(Stored items)
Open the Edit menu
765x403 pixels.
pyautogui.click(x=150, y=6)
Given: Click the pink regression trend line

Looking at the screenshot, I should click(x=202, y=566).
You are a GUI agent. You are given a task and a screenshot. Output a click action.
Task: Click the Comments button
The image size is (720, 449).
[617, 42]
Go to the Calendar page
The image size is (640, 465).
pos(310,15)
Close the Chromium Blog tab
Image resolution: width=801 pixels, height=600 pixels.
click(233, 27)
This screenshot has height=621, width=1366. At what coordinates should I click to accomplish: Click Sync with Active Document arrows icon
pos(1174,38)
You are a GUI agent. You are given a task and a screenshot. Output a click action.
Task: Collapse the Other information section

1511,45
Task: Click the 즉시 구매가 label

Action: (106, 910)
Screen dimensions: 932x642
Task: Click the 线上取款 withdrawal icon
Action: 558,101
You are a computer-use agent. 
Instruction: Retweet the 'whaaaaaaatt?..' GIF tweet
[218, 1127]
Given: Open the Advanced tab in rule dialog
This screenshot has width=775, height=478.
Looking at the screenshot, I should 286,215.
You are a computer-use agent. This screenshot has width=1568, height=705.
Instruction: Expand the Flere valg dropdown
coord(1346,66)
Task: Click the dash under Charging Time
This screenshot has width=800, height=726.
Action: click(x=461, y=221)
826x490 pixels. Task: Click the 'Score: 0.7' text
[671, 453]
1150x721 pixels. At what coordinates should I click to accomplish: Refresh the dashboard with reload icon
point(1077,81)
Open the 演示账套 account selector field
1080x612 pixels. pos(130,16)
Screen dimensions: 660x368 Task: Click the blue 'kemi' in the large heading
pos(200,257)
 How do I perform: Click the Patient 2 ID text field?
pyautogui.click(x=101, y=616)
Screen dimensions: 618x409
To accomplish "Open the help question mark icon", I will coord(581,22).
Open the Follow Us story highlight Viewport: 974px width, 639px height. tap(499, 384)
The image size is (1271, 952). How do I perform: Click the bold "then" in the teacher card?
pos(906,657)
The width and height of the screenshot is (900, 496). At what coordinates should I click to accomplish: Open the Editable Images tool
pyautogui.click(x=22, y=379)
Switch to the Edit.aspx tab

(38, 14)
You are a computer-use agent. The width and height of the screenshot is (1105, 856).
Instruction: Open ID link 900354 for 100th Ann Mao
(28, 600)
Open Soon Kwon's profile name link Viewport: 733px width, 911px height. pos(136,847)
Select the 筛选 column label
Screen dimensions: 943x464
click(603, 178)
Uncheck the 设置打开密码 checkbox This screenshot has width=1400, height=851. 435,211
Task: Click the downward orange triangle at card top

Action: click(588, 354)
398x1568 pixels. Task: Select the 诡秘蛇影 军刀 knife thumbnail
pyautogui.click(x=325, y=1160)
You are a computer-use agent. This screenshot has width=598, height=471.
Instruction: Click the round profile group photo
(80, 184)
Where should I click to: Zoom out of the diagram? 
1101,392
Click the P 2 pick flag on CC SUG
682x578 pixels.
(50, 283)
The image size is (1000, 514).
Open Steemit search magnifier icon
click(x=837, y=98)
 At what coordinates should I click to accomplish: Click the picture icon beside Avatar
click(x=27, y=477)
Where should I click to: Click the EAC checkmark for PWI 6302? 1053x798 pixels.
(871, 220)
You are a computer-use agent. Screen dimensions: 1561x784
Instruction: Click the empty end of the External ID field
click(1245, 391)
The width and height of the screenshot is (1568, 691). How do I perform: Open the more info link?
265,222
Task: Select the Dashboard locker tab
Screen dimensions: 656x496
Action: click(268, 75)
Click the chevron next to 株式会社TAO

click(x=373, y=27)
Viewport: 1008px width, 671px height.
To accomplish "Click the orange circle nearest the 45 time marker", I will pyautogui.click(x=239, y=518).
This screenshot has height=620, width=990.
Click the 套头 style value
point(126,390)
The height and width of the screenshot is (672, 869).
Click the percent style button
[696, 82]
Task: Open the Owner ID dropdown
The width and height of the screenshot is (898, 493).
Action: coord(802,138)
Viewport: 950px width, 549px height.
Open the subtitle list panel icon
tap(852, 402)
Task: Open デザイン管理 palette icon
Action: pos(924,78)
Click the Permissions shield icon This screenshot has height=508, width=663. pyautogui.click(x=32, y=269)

Assignment
The data above must be reproduced in full, exactly as given.

Output for this task
Open the Edit menu
765x403 pixels.
pyautogui.click(x=150, y=6)
Given: Click the pink regression trend line

Looking at the screenshot, I should click(x=202, y=566).
You are a GUI agent. You are given a task and a screenshot. Output a click action.
Task: Click the Comments button
The image size is (720, 449).
[617, 42]
Go to the Calendar page
The image size is (640, 465).
pos(310,15)
Close the Chromium Blog tab
Image resolution: width=801 pixels, height=600 pixels.
click(233, 27)
This screenshot has height=621, width=1366. At what coordinates should I click to accomplish: Click Sync with Active Document arrows icon
pos(1174,38)
You are a GUI agent. You are given a task and a screenshot. Output a click action.
Task: Collapse the Other information section

1511,45
Task: Click the 즉시 구매가 label

Action: (106, 910)
Screen dimensions: 932x642
Task: Click the 线上取款 withdrawal icon
Action: 558,101
You are a computer-use agent. 
Instruction: Retweet the 'whaaaaaaatt?..' GIF tweet
[218, 1127]
Given: Open the Advanced tab in rule dialog
This screenshot has width=775, height=478.
Looking at the screenshot, I should 286,215.
You are a computer-use agent. This screenshot has width=1568, height=705.
Instruction: Expand the Flere valg dropdown
coord(1346,66)
Task: Click the dash under Charging Time
This screenshot has width=800, height=726.
Action: click(x=461, y=221)
826x490 pixels. Task: Click the 'Score: 0.7' text
[671, 453]
1150x721 pixels. At what coordinates should I click to accomplish: Refresh the dashboard with reload icon
point(1077,81)
Open the 演示账套 account selector field
1080x612 pixels. pos(130,16)
Screen dimensions: 660x368 Task: Click the blue 'kemi' in the large heading
pos(200,257)
 How do I perform: Click the Patient 2 ID text field?
pyautogui.click(x=101, y=616)
Screen dimensions: 618x409
To accomplish "Open the help question mark icon", I will coord(581,22).
Open the Follow Us story highlight Viewport: 974px width, 639px height. tap(499, 384)
The image size is (1271, 952). How do I perform: Click the bold "then" in the teacher card?
pos(906,657)
The width and height of the screenshot is (900, 496). At what coordinates should I click to accomplish: Open the Editable Images tool
pyautogui.click(x=22, y=379)
Switch to the Edit.aspx tab

(38, 14)
You are a computer-use agent. The width and height of the screenshot is (1105, 856).
Instruction: Open ID link 900354 for 100th Ann Mao
(28, 600)
Open Soon Kwon's profile name link Viewport: 733px width, 911px height. pos(136,847)
Select the 筛选 column label
Screen dimensions: 943x464
click(603, 178)
Uncheck the 设置打开密码 checkbox This screenshot has width=1400, height=851. 435,211
Task: Click the downward orange triangle at card top

Action: click(588, 354)
398x1568 pixels. Task: Select the 诡秘蛇影 军刀 knife thumbnail
pyautogui.click(x=325, y=1160)
You are a computer-use agent. This screenshot has width=598, height=471.
Instruction: Click the round profile group photo
(80, 184)
Where should I click to: Zoom out of the diagram? 
1101,392
Click the P 2 pick flag on CC SUG
682x578 pixels.
(50, 283)
The image size is (1000, 514).
Open Steemit search magnifier icon
click(x=837, y=98)
 At what coordinates should I click to accomplish: Click the picture icon beside Avatar
click(x=27, y=477)
Where should I click to: Click the EAC checkmark for PWI 6302? 1053x798 pixels.
(871, 220)
You are a computer-use agent. Screen dimensions: 1561x784
Instruction: Click the empty end of the External ID field
click(1245, 391)
The width and height of the screenshot is (1568, 691). How do I perform: Open the more info link?
265,222
Task: Select the Dashboard locker tab
Screen dimensions: 656x496
Action: click(268, 75)
Click the chevron next to 株式会社TAO

click(x=373, y=27)
Viewport: 1008px width, 671px height.
To accomplish "Click the orange circle nearest the 45 time marker", I will pyautogui.click(x=239, y=518).
This screenshot has height=620, width=990.
Click the 套头 style value
point(126,390)
The height and width of the screenshot is (672, 869).
Click the percent style button
[696, 82]
Task: Open the Owner ID dropdown
The width and height of the screenshot is (898, 493).
Action: coord(802,138)
Viewport: 950px width, 549px height.
Open the subtitle list panel icon
tap(852, 402)
Task: Open デザイン管理 palette icon
Action: pos(924,78)
Click the Permissions shield icon This screenshot has height=508, width=663. pyautogui.click(x=32, y=269)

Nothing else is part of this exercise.